## Short exercise 1
Rewrite all lines of the records as a numbered list, omitting blank lines and leaving the pictures out of your answer.

## Passage provided
____________________
Here are the details of this super simple leveled homomorphic symmetric key algorithm.

By the way, all the percent signs below mean “modulus” which is just the remainder of a division. 25 % 4 = 1 for instance, because 25/4 = 6 with a remainder of 1. That remainder of 1 is what we get when we take the modulus. A term you’ll see more often if reading through this stuff on your own will be “residue”. Don’t let that word scare you, it is just another name for the remainder.

Making A Secret Key

To make a key, generate an odd random number between 2^(N-1) and 2^N. In other words, it will be N random bits, except the highest and lowest bit will be set to 1. N is the size of your secret key. Larger keys are more secure, and allow more computations to be done in a row, but they also take more storage space. If you are using a fixed size int – like say a uint32 – a larger key will make you run out of those 32 bits sooner.

key = RandomNumber(0, (1 << N) - 1) | 1 | (1 << (N - 1));

Encrypt

To encrypt a bit, the encrypted value is just the key plus the value of the unencrypted bit (0 or 1).

encryptedBit = key + value ? 1 : 0;

Decrypt

To decrypt a bit, you take the encrypted bit modulo the key, and then modulo 2.

decryptedBit = (encryptedBit % key) % 2;

XOR

To do an XOR of two encrypted bits, you just add the two values together.

xorResult = encryptedBit1 + encryptedBit2;

AND

To do an AND of two encrypted bits, you just multiply the two values together.

andResult = encryptedBit1 * encryptedBit2;

Example

Let’s run through an example to see this in action.

We’ll use a 4 bit key, and say that the key is 13 (1101 in binary).

Let’s encrypt some bits:

$trueBitEncrypted = key + 1 = 13 + 1 = 14 \newline falseBitEncrypted = key + 0 = 13 + 0 = 13$

Let’s do some logical operations:

$Xor00 = falseBitEncrypted + falseBitEncrypted = 13 + 13 = 26 \newline Xor01 = falseBitEncrypted + trueBitEncrypted = 13 + 14 = 27 \newline Xor10 = trueBitEncrypted + falseBitEncrypted = 14 + 13 = 27 \newline Xor11 = trueBitEncrypted + trueBitEncrypted = 14 + 14 = 28 \newline \newline And00 = falseBitEncrypted * falseBitEncrypted = 13 * 13 = 169 \newline And01 = falseBitEncrypted * trueBitEncrypted = 13 * 14 = 182 \newline And10 = trueBitEncrypted * falseBitEncrypted = 14 * 13 = 182 \newline And11 = trueBitEncrypted * trueBitEncrypted = 14 * 14 = 196 \newline \newline FalseXorFalseAndTrue = falseBitEncrypted + falseBitEncrypted * trueBitEncrypted = 13 + 13 * 14 = 195$

Notice how AND is a multiplication where XOR is an addition, and that the result of an AND operation is a larger number than an XOR operation. This means that if you are working with a specific sized number (again, such as a uint32), that you can do fewer ANDs than XORs before you run out of bits. When you run out of bits and your number has integer overflow, you have hit the cieling of this leveled HE scheme. That means that ANDs are more expensive than XORs when considering the number of computations you can do.
____________________
(Data on finding visible targets)
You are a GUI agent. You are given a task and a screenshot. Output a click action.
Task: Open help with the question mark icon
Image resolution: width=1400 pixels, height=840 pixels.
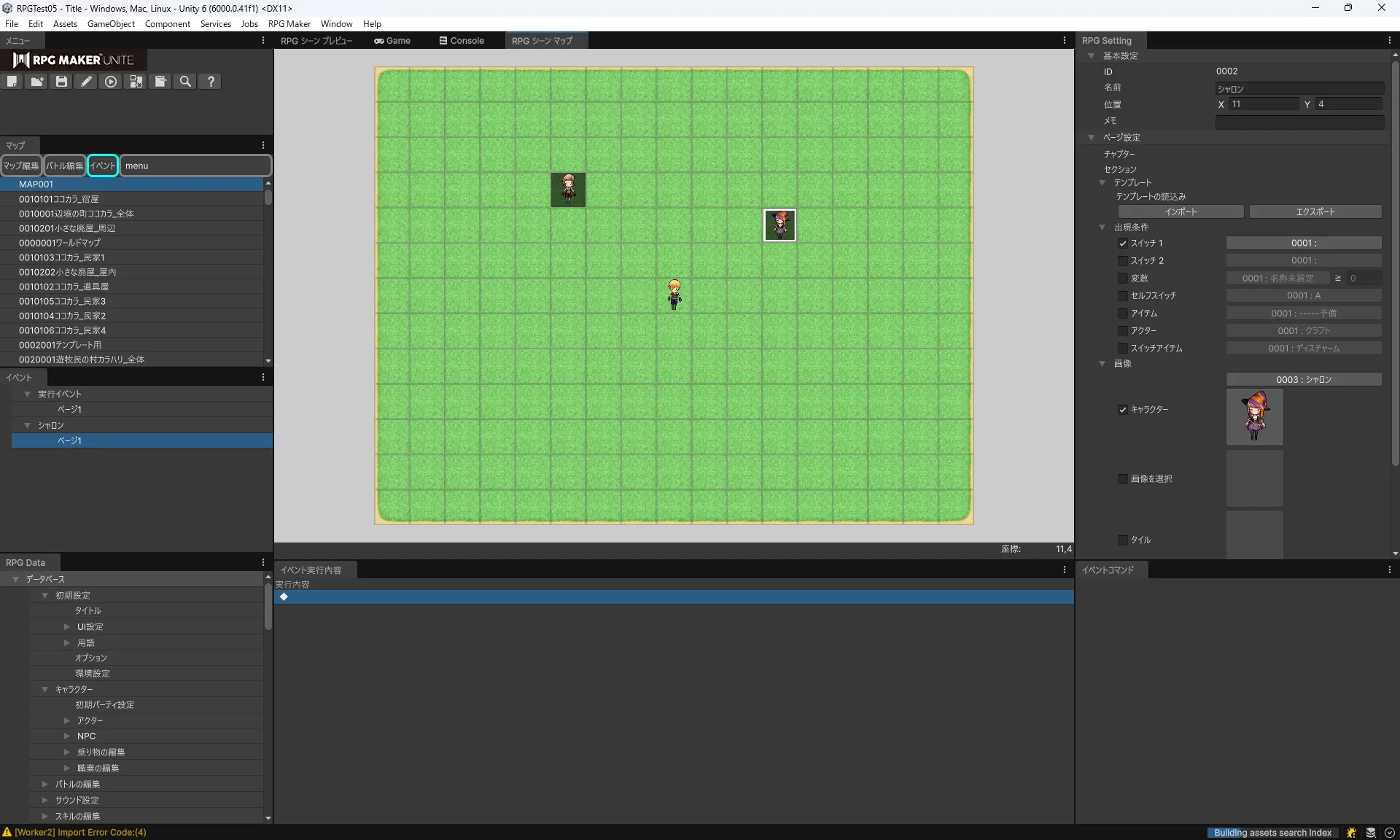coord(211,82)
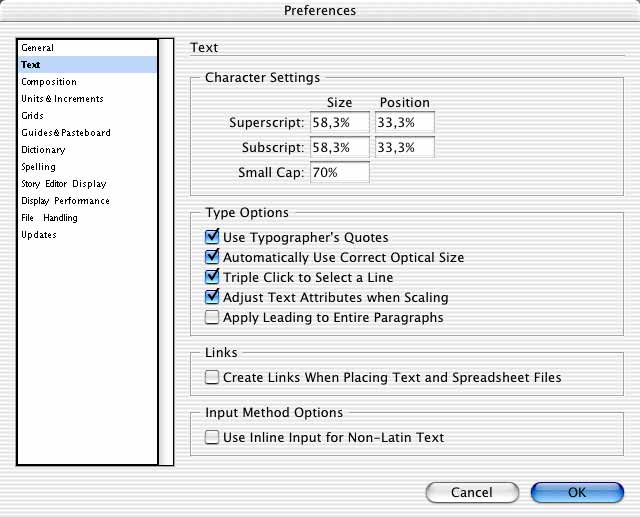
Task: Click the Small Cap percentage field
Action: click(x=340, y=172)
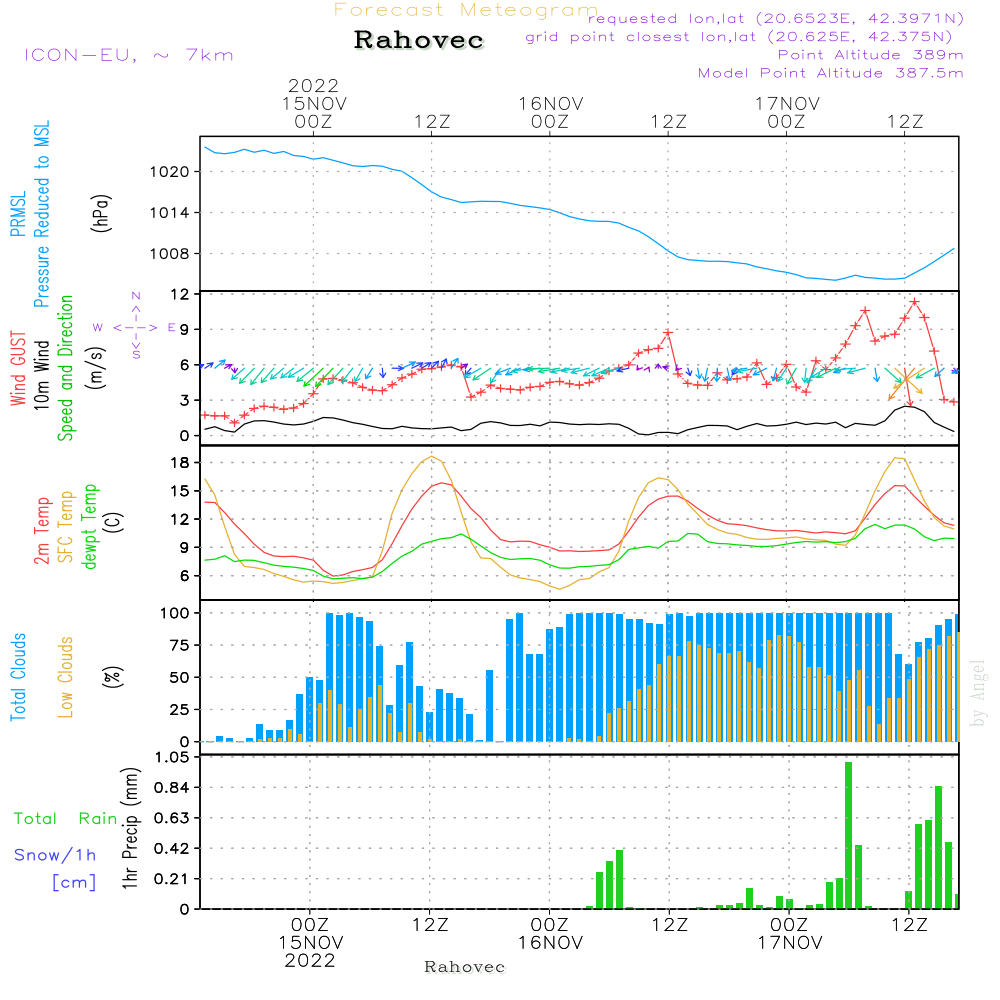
____________________
## Short exercise 2
Copy the passage on homomorphic encryption from "Here are the" up to and including "for the remainder.".

## Expected answer 1
1. You are a GUI agent. You are given a task and a screenshot. Output a click action.
2. Task: Open help with the question mark icon
3. Image resolution: width=1400 pixels, height=840 pixels.
4. coord(211,82)
5. Task: Click the Small Cap percentage field
6. Action: click(x=340, y=172)

## Expected answer 2
Here are the details of this super simple leveled homomorphic symmetric key algorithm.

By the way, all the percent signs below mean “modulus” which is just the remainder of a division. 25 % 4 = 1 for instance, because 25/4 = 6 with a remainder of 1. That remainder of 1 is what we get when we take the modulus. A term you’ll see more often if reading through this stuff on your own will be “residue”. Don’t let that word scare you, it is just another name for the remainder.